> Objective:
Please format the rows as a numbered list, starting at the line containing "Task: Click the INDIVIDUAL group label" and ending at the line containing "Action: click(x=90, y=1272)", with blank lines left out.

> Dataset extract:
★ ★ ★ ★ ★

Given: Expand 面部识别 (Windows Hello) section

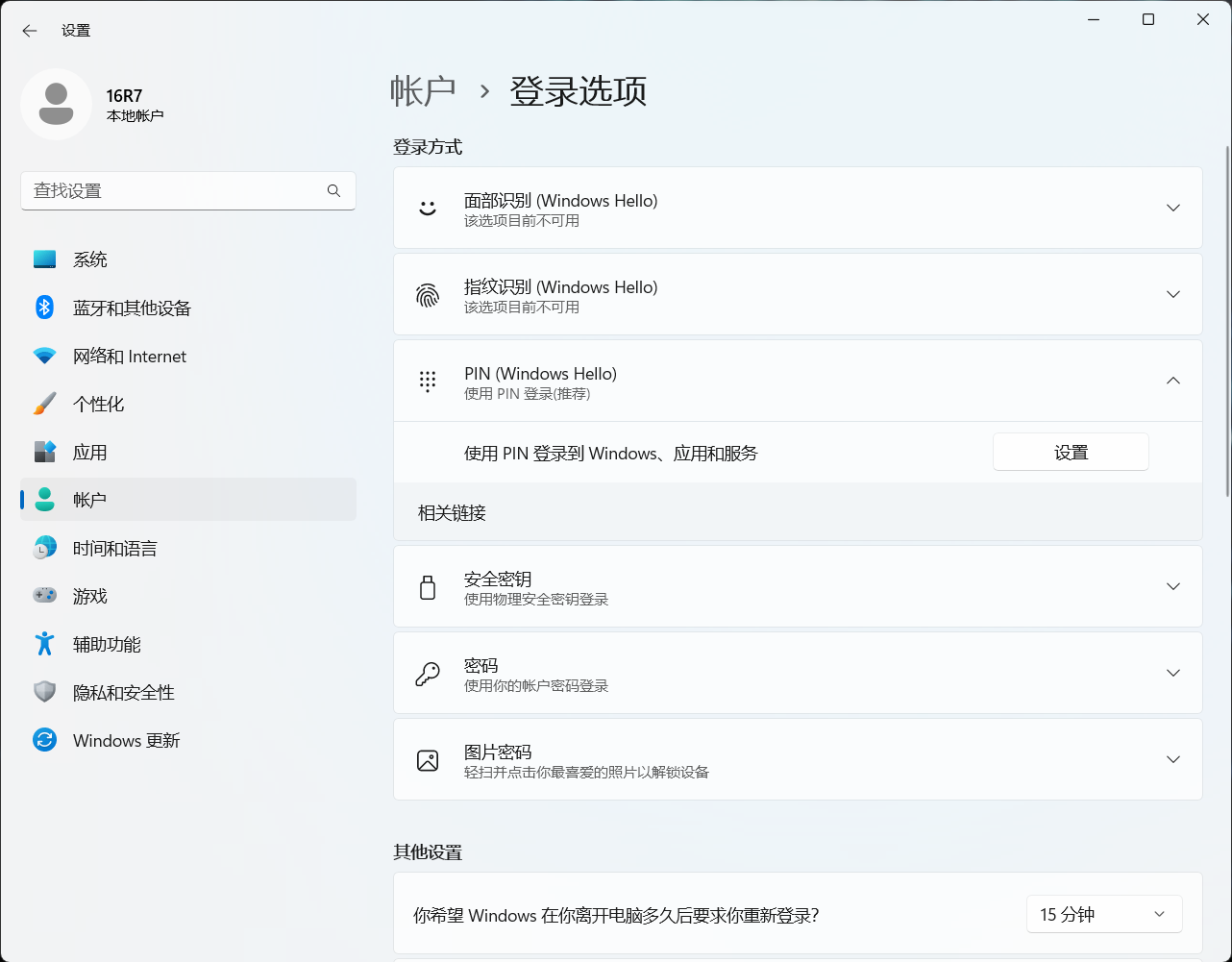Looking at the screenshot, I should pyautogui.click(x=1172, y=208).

★ ★ ★ ★ ★

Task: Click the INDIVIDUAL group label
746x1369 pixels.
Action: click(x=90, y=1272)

★ ★ ★ ★ ★

> Solution for this task:
1. Task: Click the INDIVIDUAL group label
2. 746x1369 pixels.
3. Action: click(x=90, y=1272)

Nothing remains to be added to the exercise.